RNO-G / mattak

RNO-G dataformats
1 stars 1 forks source link

Add interface to iterate only over events of a certain trigger type #6

Closed fschlueter closed 1 year ago

fschlueter commented 1 year ago

Hi @cozzyd,

do you like this kind of feature? I think it would be useful. I am not sure if my implementation is the most elegant and efficient.

However I ran a little speed test with the following code:

    start = time.time() 
    for _ in range(100):
        d.setEntries((0, d.N()))
        for ev in d.iterate(trigger="FORCE"): 
            ei, wfs = ev
            # print(ei.triggerType)
    end = time.time() 
    print ("time:", end-start)

On the main branch pyroot took 55s and uproot 29s. On this branch it took with pyroot 30s and with uproot 29s. (Of course with the main branch you actually access more events). (The reason why uproot does get faster is also pretty obvious, maybe we can improve it)...

cozzyd commented 1 year ago

Yeah, this is a good feature to have!

Strange that your benchmark has the opposite behavior from what I have seen (though maybe I was comparing PyROOT vs the current NuRadioReco implementation rather than the two mattak implementations).

It's a bit hard to make uproot faster here because it's inefficient to get arbitrary slices of events. In the case where the trigger is rare you'll win by getting events one at a time on demand, but if it's not rare, then batching the reading probably helps. I guess we can come up with a heuristic for that.

fschlueter commented 1 year ago

Okay, I realise one can also only modify a few line in Dataset.py and does not have to touch the backends:

        if trigger is not None:
            for info, traces in self._iterate(start,stop,calibrated,max_entries_in_mem):
                if info.triggerType == trigger:
                    yield info, traces
        else:
            yield from self._iterate(start,stop,calibrated,max_entries_in_mem) 

But than actually the pyroot version does not get faster..

cozzyd commented 1 year ago

yeah, because the waveform loading is done even if you don't need it. I think the more invasive change is better. However, I can imagine another similar cut would be to cut on the trigger time, which would enable selecting cal pulsers that are synchronized to GPS. A more generic interface might be a callback on the eventInfo to decide whether or not to read the event?

For example, the interface can be

def iterate(self, start : int = 0, stop : Union[int,None] = None, calibrated: bool = False, max_entries_in_mem : int = 256, selector = Optional[Callable[EventInfo,bool]]) -> Generator[Optional[Tuple[EventInfo, numpy.ndarray]],None,None]: and you could then do something like d.iterate ( selector = lambda info : info.triggerType == 'Force' )

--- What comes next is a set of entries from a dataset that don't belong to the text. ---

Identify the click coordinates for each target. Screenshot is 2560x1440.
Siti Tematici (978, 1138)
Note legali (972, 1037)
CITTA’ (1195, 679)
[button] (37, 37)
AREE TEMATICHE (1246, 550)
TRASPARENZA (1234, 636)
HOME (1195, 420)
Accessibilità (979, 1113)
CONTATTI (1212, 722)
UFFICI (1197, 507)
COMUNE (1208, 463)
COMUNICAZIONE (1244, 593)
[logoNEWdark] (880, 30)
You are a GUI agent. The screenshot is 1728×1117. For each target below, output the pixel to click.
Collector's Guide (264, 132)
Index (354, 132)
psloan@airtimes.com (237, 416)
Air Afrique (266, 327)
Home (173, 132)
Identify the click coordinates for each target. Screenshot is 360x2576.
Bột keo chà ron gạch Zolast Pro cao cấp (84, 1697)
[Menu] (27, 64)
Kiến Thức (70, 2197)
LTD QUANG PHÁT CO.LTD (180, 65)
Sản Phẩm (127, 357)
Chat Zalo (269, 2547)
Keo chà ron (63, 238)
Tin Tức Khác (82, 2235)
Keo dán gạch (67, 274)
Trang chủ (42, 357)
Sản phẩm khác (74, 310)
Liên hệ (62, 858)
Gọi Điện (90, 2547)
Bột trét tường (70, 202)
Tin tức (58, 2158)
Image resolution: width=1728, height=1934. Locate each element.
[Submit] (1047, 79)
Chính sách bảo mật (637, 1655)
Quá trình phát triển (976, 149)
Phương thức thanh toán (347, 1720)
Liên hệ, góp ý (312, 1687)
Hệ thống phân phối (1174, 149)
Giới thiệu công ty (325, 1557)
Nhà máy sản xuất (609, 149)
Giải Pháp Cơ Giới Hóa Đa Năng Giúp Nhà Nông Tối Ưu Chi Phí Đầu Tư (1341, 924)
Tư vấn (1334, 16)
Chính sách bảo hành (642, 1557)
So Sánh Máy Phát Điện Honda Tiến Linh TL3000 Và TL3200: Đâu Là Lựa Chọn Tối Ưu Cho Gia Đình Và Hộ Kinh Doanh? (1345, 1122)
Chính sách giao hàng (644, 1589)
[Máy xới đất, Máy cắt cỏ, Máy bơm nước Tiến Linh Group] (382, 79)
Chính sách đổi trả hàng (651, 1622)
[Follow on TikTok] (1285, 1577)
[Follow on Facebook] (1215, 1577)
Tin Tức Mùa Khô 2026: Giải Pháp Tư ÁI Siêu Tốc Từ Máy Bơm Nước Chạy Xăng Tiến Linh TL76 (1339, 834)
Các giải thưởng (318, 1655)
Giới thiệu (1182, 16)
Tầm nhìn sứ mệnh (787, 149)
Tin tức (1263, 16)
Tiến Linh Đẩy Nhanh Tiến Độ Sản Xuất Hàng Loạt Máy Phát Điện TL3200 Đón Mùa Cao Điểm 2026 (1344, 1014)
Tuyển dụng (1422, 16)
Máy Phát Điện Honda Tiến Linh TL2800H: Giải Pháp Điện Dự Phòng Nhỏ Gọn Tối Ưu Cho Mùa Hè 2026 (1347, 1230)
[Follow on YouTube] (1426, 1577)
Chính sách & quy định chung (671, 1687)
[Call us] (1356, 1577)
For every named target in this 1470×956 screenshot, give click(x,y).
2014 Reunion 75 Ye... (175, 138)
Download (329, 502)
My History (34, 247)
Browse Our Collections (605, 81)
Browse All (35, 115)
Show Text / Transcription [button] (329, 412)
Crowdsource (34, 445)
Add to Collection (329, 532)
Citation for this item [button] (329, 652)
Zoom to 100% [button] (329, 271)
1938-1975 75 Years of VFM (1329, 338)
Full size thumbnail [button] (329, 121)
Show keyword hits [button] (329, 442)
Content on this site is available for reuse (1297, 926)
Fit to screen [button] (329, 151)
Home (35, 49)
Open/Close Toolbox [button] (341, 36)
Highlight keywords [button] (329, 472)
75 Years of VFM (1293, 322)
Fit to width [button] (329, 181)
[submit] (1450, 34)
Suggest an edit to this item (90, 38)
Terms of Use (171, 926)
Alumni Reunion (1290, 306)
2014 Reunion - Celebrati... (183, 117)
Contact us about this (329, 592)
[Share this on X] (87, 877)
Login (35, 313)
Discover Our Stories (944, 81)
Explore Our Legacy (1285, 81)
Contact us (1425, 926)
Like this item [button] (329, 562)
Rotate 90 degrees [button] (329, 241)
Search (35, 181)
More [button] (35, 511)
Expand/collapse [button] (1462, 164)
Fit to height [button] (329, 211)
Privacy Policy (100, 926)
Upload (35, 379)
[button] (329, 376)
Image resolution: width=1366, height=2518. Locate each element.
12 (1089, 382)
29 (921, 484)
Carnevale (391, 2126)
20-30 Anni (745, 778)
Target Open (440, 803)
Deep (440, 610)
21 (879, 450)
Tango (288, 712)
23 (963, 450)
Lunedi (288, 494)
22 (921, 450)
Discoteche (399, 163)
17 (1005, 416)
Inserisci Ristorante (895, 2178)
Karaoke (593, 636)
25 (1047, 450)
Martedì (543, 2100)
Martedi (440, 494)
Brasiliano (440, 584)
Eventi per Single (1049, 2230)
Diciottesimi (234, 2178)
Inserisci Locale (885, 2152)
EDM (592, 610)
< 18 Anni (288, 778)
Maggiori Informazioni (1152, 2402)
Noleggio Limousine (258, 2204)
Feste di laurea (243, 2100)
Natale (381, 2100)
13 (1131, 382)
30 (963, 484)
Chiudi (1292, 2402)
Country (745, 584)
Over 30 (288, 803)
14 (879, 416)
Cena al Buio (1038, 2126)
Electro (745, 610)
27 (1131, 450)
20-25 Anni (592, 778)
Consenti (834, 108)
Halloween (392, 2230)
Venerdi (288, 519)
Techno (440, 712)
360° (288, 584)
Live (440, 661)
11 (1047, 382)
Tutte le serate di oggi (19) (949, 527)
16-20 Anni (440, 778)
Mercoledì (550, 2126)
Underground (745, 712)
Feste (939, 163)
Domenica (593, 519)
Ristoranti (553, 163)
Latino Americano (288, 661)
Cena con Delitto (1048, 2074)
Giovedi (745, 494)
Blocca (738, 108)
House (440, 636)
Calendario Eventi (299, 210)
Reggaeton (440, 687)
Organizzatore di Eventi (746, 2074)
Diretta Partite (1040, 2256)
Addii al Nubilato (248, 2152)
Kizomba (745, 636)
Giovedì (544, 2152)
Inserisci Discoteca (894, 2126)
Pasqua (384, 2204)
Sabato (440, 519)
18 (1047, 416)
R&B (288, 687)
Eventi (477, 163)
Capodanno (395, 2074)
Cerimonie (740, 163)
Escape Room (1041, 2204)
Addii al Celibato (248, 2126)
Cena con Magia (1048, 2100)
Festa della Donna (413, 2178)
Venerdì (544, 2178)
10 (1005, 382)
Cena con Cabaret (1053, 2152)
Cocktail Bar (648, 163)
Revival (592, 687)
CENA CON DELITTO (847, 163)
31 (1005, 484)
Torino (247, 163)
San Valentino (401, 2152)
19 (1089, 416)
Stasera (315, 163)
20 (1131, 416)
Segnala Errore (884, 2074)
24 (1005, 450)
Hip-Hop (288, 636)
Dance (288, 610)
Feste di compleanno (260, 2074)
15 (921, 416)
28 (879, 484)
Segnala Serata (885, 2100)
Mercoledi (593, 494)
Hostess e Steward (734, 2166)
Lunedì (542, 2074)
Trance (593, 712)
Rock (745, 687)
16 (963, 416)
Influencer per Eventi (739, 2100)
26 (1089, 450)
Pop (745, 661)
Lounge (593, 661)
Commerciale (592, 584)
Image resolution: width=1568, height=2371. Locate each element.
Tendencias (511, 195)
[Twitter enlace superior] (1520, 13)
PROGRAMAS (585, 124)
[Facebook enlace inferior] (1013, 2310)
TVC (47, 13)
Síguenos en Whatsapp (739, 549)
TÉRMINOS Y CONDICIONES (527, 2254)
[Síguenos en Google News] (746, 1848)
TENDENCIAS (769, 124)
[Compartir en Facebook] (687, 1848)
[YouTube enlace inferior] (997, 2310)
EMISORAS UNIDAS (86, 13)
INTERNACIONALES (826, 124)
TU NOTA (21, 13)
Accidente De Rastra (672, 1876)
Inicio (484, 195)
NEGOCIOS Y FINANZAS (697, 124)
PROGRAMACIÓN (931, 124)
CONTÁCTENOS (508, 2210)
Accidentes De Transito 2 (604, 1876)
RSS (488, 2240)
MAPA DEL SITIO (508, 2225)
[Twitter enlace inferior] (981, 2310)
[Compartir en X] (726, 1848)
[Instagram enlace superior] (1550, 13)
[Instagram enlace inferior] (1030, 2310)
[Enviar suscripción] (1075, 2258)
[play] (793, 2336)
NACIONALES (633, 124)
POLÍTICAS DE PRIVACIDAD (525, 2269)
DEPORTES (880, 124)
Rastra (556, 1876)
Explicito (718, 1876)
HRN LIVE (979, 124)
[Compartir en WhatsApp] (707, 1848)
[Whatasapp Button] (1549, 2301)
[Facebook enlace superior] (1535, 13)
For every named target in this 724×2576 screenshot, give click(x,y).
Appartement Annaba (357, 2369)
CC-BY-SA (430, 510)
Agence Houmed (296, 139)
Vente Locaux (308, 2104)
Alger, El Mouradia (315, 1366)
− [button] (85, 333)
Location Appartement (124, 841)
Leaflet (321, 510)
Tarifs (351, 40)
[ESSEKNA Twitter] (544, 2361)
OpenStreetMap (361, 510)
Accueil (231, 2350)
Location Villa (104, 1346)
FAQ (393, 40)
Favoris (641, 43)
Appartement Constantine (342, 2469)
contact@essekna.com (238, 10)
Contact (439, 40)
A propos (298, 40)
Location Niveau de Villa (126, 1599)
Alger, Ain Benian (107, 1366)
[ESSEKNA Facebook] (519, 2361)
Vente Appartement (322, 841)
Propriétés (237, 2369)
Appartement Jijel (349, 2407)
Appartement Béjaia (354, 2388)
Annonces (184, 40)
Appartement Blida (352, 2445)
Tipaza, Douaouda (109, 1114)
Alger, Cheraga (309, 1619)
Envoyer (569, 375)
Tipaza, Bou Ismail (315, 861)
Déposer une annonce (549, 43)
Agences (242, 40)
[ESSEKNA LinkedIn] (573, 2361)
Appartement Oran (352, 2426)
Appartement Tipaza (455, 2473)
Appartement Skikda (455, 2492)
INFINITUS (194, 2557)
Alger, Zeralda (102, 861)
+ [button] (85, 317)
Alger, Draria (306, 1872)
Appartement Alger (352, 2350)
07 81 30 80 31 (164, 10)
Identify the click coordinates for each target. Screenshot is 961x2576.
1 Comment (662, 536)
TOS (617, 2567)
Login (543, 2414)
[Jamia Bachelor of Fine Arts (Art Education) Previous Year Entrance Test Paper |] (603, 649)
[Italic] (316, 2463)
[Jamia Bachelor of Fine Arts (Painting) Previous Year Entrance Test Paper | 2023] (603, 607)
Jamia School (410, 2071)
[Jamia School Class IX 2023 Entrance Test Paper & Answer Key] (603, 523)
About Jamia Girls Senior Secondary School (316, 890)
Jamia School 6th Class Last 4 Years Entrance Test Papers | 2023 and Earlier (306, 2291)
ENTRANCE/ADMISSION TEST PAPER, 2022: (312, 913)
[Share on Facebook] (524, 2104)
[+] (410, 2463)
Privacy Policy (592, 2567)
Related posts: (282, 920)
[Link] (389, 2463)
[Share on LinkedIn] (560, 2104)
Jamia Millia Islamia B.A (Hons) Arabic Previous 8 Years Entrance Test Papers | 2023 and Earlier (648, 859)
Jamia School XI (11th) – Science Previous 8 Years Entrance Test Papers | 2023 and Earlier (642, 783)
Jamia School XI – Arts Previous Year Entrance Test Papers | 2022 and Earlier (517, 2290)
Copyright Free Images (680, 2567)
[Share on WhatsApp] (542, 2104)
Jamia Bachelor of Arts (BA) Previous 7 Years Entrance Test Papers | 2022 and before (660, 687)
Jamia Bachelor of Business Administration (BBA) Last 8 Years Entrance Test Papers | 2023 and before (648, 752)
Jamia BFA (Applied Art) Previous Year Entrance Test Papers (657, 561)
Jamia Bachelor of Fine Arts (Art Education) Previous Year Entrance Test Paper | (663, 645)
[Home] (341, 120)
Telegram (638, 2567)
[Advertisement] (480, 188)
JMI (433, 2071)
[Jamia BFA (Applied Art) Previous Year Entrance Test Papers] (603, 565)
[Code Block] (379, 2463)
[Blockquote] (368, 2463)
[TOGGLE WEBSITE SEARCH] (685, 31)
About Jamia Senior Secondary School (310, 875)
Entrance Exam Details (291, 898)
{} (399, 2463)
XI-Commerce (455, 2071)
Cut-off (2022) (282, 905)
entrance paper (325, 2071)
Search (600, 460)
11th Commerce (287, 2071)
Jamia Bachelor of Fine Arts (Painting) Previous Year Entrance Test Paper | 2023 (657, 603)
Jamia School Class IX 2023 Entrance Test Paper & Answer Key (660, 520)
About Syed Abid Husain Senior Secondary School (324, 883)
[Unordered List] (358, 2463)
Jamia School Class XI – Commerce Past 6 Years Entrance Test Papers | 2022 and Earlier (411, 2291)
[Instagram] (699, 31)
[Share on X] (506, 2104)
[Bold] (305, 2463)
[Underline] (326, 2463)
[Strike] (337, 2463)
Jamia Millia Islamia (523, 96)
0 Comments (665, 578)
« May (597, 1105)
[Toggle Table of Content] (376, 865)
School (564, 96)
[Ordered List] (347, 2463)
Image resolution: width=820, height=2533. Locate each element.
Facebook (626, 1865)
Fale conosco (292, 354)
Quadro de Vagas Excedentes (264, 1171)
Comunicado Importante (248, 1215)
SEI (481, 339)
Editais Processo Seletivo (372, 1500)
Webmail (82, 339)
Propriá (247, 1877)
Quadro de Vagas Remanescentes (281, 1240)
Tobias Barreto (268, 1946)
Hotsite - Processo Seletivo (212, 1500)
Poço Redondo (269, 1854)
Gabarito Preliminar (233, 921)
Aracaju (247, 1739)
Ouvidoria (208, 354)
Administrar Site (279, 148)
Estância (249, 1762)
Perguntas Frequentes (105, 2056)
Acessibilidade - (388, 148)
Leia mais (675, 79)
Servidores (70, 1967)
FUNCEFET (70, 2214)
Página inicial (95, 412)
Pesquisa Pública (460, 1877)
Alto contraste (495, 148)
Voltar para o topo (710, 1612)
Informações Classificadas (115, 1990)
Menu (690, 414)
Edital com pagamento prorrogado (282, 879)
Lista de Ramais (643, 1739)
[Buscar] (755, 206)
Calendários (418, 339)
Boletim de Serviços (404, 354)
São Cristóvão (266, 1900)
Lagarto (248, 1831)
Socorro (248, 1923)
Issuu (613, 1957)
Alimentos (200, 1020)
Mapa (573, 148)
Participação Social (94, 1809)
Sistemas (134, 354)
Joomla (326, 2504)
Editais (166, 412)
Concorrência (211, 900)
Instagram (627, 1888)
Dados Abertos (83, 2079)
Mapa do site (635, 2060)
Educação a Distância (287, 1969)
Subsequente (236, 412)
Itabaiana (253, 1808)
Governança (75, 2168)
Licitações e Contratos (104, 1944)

fschlueter commented 1 year ago

uh I agree, much nicer:)

fschlueter commented 1 year ago

here we go. Only minimal changes. Unfortunately I had trimming trailing whitespace activated... So it might be a bit cumbersome to see the changes... sorry

cozzyd commented 1 year ago

Feel free to merge when ready! Don't worry about the trailing spaces... I don't have my vim configured to remove them but I probably should.